C L O S L E R
Moving Us Closer To Osler
A Miller Coulson Academy of Clinical Excellence Initiative

“The Pause”

Takeaway

Healthcare professionals give their best patient care when they are emotionally well. Making time to grieve the loss of a patient can help clinicians heal. 

“That just happened? And you’re here? I’m so sorry.” When my patient said this to me, I’d been caring for a young woman who had had an accident resulting in brain death. She was intubated and on vasopressors when her family decided to focus on comfort, and they graciously allowed me to be with her when she died. A few minutes after pronouncing her, squeezing her hand, and hugging her mother, I received a page that the primary care patient I had offered to see in urgent care while I was on weekend call had arrived. 

 

I tried to collect myself on the short walk from the ICU to urgent care. I took deep breaths and said a quick prayer for my deceased patient and her mom before entering the exam room.
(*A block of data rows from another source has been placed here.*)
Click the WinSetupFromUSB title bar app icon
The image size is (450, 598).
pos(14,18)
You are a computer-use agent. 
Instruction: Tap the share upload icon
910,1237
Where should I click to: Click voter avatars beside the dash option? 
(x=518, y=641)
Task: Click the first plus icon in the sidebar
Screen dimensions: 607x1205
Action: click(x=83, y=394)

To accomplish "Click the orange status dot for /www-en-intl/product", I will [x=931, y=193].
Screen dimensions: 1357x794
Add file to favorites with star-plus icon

The patient was warm and friendly, and updated me on his chronic pain. I tried to listen, but it was impossible to act like I wasn’t acutely grieving. Eventually I apologized, explaining that I was distracted because a patient I cared about had just died. His response kind and I was grateful he understood. We soon concluded the visit, and I returned to my inpatient work. 

 

That experience taught me it’s unnatural for us to immediately return to work after a tragedy. It’s also unhealthy and not normal–there’s no other field that would expect this. People need to grieve after tragedies in order to heal. But how do we acknowledge a patient’s death when the reality of our clinical lives is that we don’t usually have control over our workload? 

 

One way to acknowledge a patient’s death is through “The Pause,” or a group moment of silence after stopping resuscitation efforts. This helpful video explains in detail how to do this. Although developed for use following a code, I’ve also done it during rounds and other meetings. Writing condolence cards and attending patients’ funerals has also been healing, and at times I’ve made donations to charities in patients’ names with a note sent to their families. Sometimes, at the end of the day, I’ve sung the traditional Irish song played at funerals in my own family. 

 

There’s no right way to grieve, and it matters more that we do it rather than how we do it. Particularly while we’re all still grieving so much loss as the pandemic continues, we should seek ways to find solace and support others doing the same. 

 

 

 

 

 

 

This piece expresses the views solely of the author. It does not necessarily represent the views of any organization, including Johns Hopkins Medicine.